- Relator(a)
- Ministro Rogerio Schietti Cruz
- Órgão julgador
- Sexta Turma
- Data do julgamento
- 22/02/2022
- Data de publicação
- 03/03/2022
STJ – Acórdão, Rel. Ministro Rogerio Schietti Cruz, Sexta Turma, j. 22/02/2022, p. 03/03/2022
AGRAVO REGIMENTAL NOS EMBARGOS DE DECLARAÇÃO NO RECURSO EM HABEAS CORPUS. ORGANIZAÇÃO CRIMINOSA E POSSE DE ARMA DE FOGO. PRISÃO PREVENTIVA. FUNDAMENTAÇÃO CONCRETA E IDÔNEA. AGRAVO REGIMENTAL NÃO PROVIDO. 1. A prisão preventiva é compatível com a presunção de não culpabilidade do acusado desde que não assuma natureza de antecipação da pena e não decorra, automaticamente, do caráter abstrato do crime ou do ato processual praticado (art. 313, § 2º, CPP). Além disso, a decisão judicial que decreta a custódia cautelar deve apoiar-se em motivos e fundamentos concretos, relativos a fatos novos ou contemporâneos, dos quais se possa extrair o perigo que a liberdade plena do investigado ou réu representa para os meios ou os fins do processo penal (arts. 312 e 315 do CPP). 2. Na espécie, as razões exaradas no decreto prisional constituem motivos suficientes para a imposição da cautela extrema. Isso porque evidenciam a gravidade concreta da conduta em tese perpetrada e o risco de reiteração delitiva, diante da noticiada existência de investigação de possível envolvimento do PCC na tentativa de homicídio de um agente penitenciário federal, além de apreensão de munições, coletes balísticos, chips de telefones destruídos, documentos pertencentes a outras pessoas e um pedaço de papelão em que constavam diversas placas de veículos, posteriormente identificados como de propriedade de agentes penitenciários federais, na residência da paciente, a indicar a necessidade da prisão para a garantia da ordem pública. 3. A respeito do tema, a orientação desta Corte Superior é de que "se justifica a decretação de prisão de membros de organização criminosa como forma de interromper as atividades do grupo" (RHC n. 70.101/MS, Rel.
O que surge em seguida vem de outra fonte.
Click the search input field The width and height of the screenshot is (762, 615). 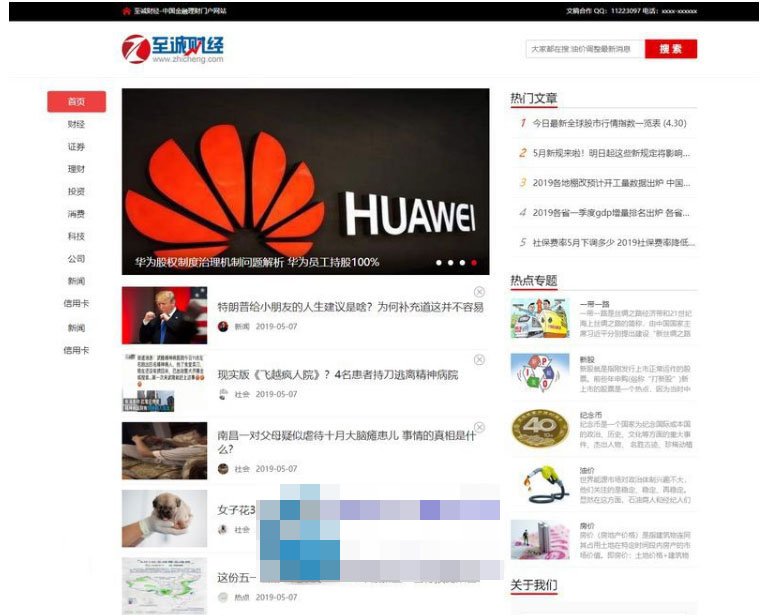[x=584, y=49]

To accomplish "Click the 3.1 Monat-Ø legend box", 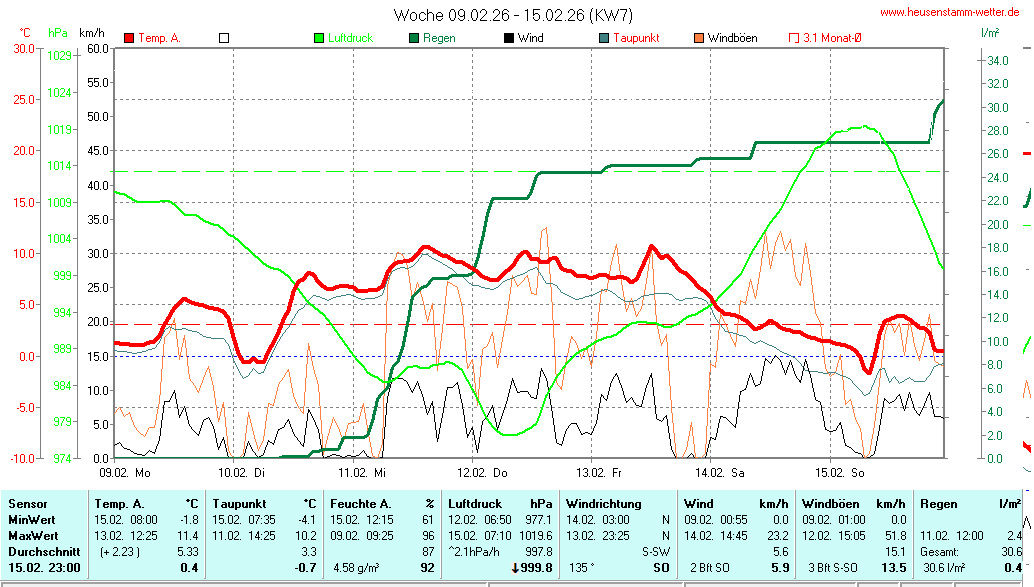I will coord(794,38).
Ministro Reynaldo Soares da Fonseca, 5ª T., DJe 5/10/2016) e "O suposto envolvimento do agente com organização criminosa revela sua periculosidade, o que justifica a prisão preventiva como forma de garantir a ordem pública" (AgRg no RHC n. 125.233/MG, Relator Ministro João Otávio de Noronha, 5ª T., DJe 8/2/2021). 4. Por idênticos argumentos, a adoção de medidas cautelares diversas não é adequada na hipótese, diante da gravidade concreta da conduta em tese perpetrada (art. 282, II, do Código de Processo Penal). 5. Agravo regimental não provido. (AgRg nos EDcl no RHC n. 136.346/RO, relator Ministro Rogerio Schietti Cruz, Sexta Turma, julgado em 22/2/2022, DJe de 3/3/2022.)